Gateway Security muss Gefahren von Web 2.0 und Instant Messaging trotzen

22.04.2008 | Autor / Redakteur: Franz Grieser / Stephan Augsten

Jede Festung bietet Schlupflöcher: Neue Bedrohungen gefährden die Gateway-Sicherheit.
Jede Festung bietet Schlupflöcher: Neue Bedrohungen gefährden die Gateway-Sicherheit.

Individualisierte Angriffe

Viele Firmen pflegen mittlerweile eine offenere Informationspolitik gegenüber Kunden und Investoren. So erlauben sie zum Beispiel Mitarbeitern, in Blogs „aus dem Nähkästchen zu plaudern“.

Nicht nur Industriegiganten wie Microsoft, Google, IBM und Sun setzen auf diese neuen Formen der „Öffentlichkeitsarbeit“, sondern auch kleine und mittelgroße Unternehmen. So positiv das für die Kunden und andere Interessenten ist: Die neue Offenheit birgt neben inhaltlichen auch technische Risiken.

Seit Mitte 2007 verzeichnen auf Sicherheit spezialisierte Unternehmen wie Messagelabs eine drastische Zunahme persönlich oder regional angepasster Attacken (Social Engineering). Dazu verschaffen sich die Angreifer zum Beispiel auf Social-Networking-Seiten wie MySpace, LinkedIn oder Xing und über andere Quellen persönliche Informationen ihrer Opfer.

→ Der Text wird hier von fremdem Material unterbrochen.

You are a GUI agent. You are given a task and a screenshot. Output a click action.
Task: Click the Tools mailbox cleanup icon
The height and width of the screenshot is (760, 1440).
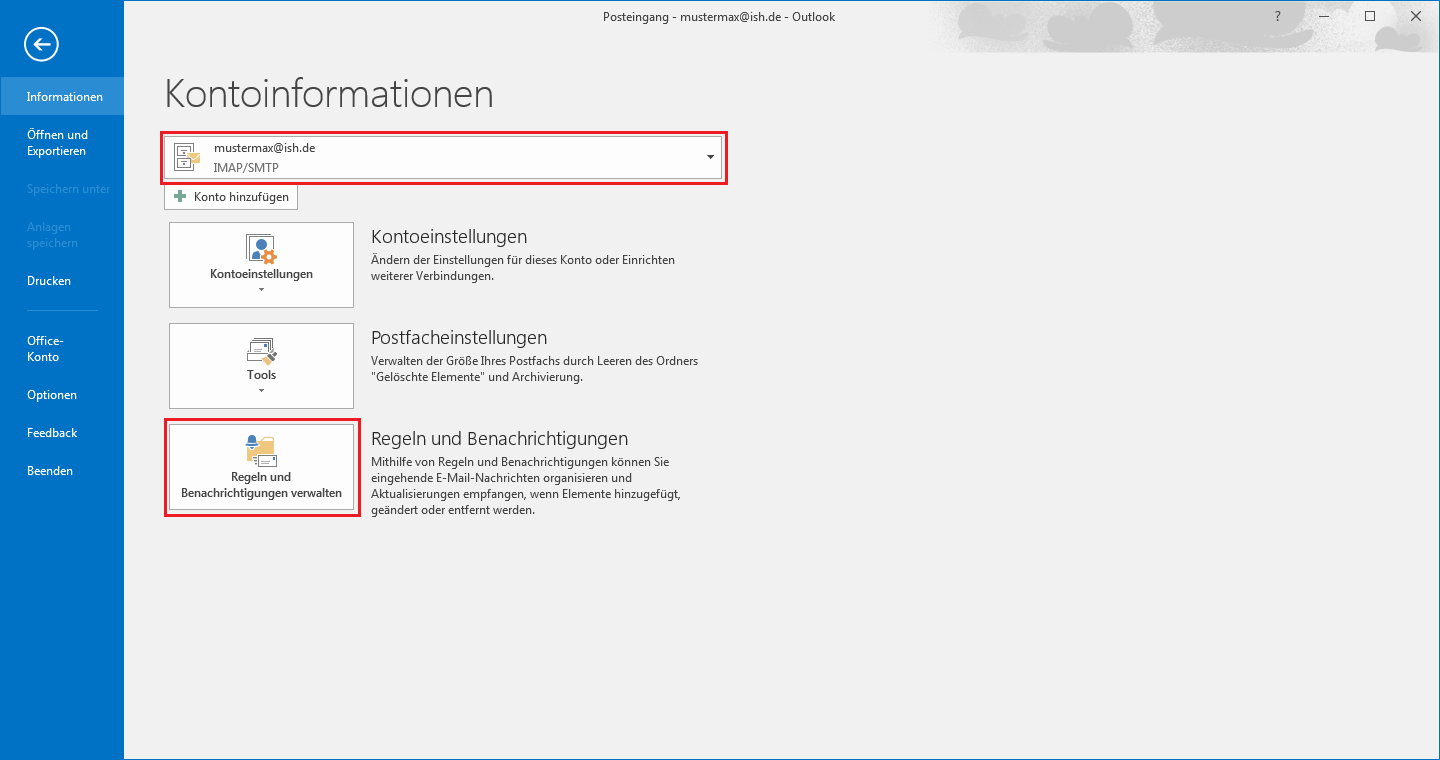click(261, 350)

Anschließend ist es möglich, in den Betreff-Zeilen von E-Mails auch die Berufsbezeichnung anzugeben oder Phishing- und Trojaner-Mails gezielt zum Beispiel an bestimmte Berufsgruppen zu versenden. Wie Messagelabs berichtet, konnten Ende Juni 2007 mehrere Hundert E-Mails abgefangen werden, die an Führungskräfte gerichtet waren und eine Rechnung in Form einer mit Malware infizierten Word-Datei enthielten. Mit dem Öffnen der Rechnung wurde das eingebettete Trojanische Pferd aktiviert.

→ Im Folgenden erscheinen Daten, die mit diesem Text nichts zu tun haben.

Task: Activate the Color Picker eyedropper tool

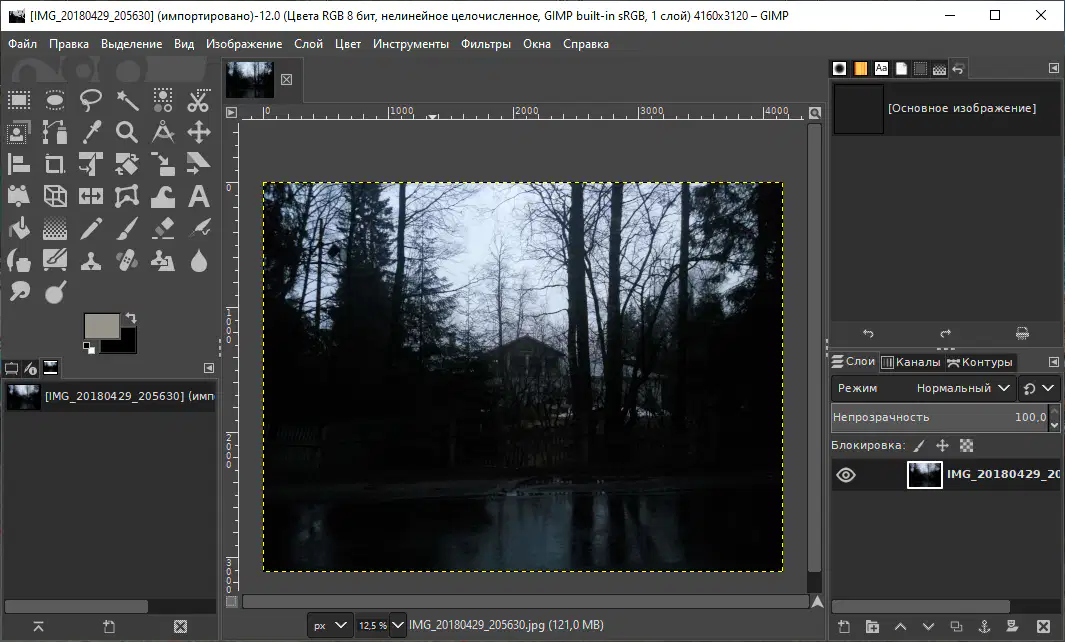Action: point(91,132)
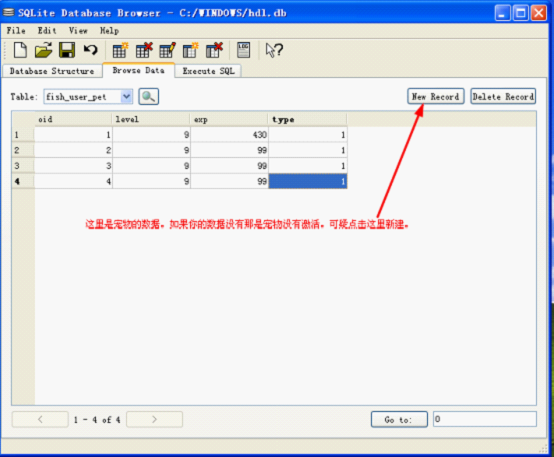Click the Modify Table pencil icon
This screenshot has width=554, height=457.
point(167,50)
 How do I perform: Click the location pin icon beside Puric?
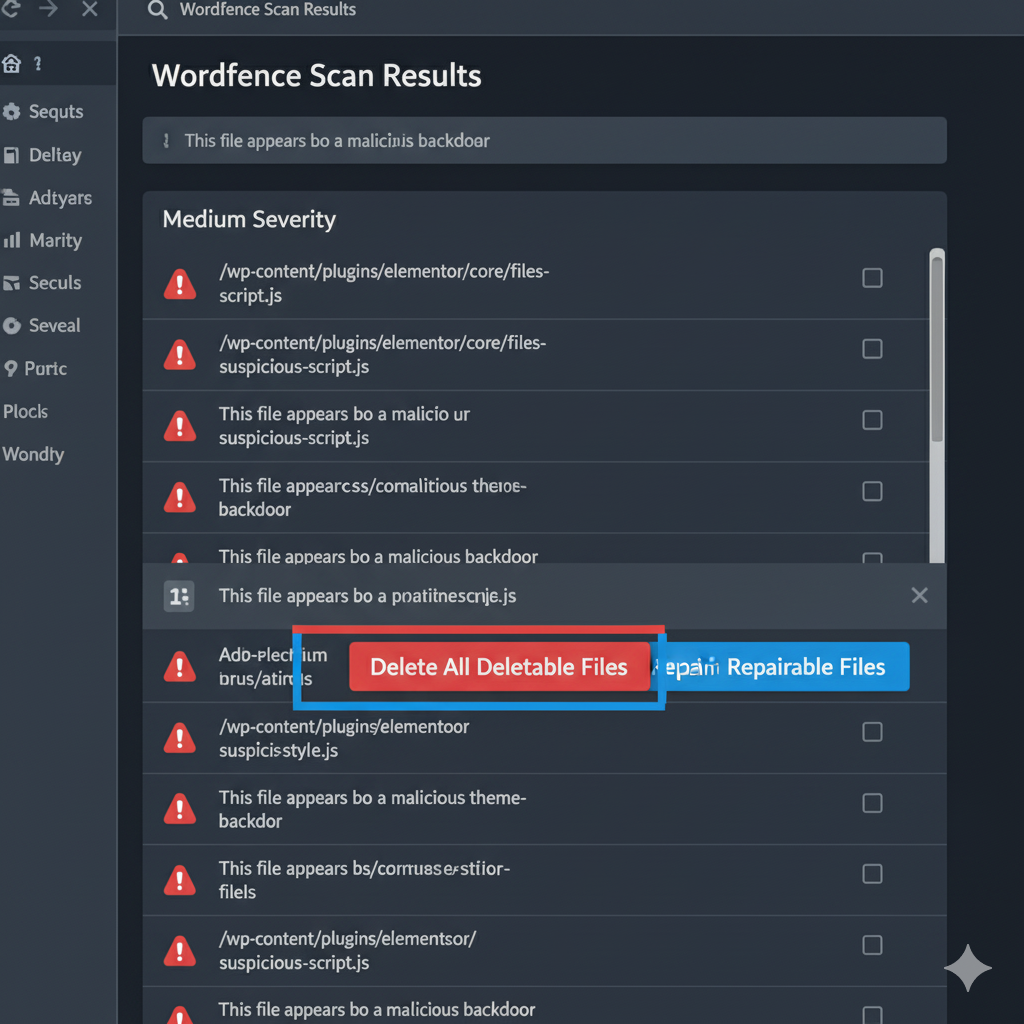pos(12,368)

Eine weitere Angriffswelle richtete sich gegen Angehörige von Führungskräften. Das Ziel dieser Attacken war es, in die privaten Computer der Manager bzw. deren Verwandter einzudringen und sich so Zugang zu vertraulichen Unterlagen zu verschaffen.

Die Gefährlichkeit dieser Angriffe liegt nicht in technischen Entwicklungen, sondern darin, dass die Angreifer beim Social Engineering immer raffinierter vorgehen. Hier hilft – neben einem aktualisierten Malware-Schutz – letztlich nur die Sensibilisierung der Führungskräfte und ihrer Angehörigen.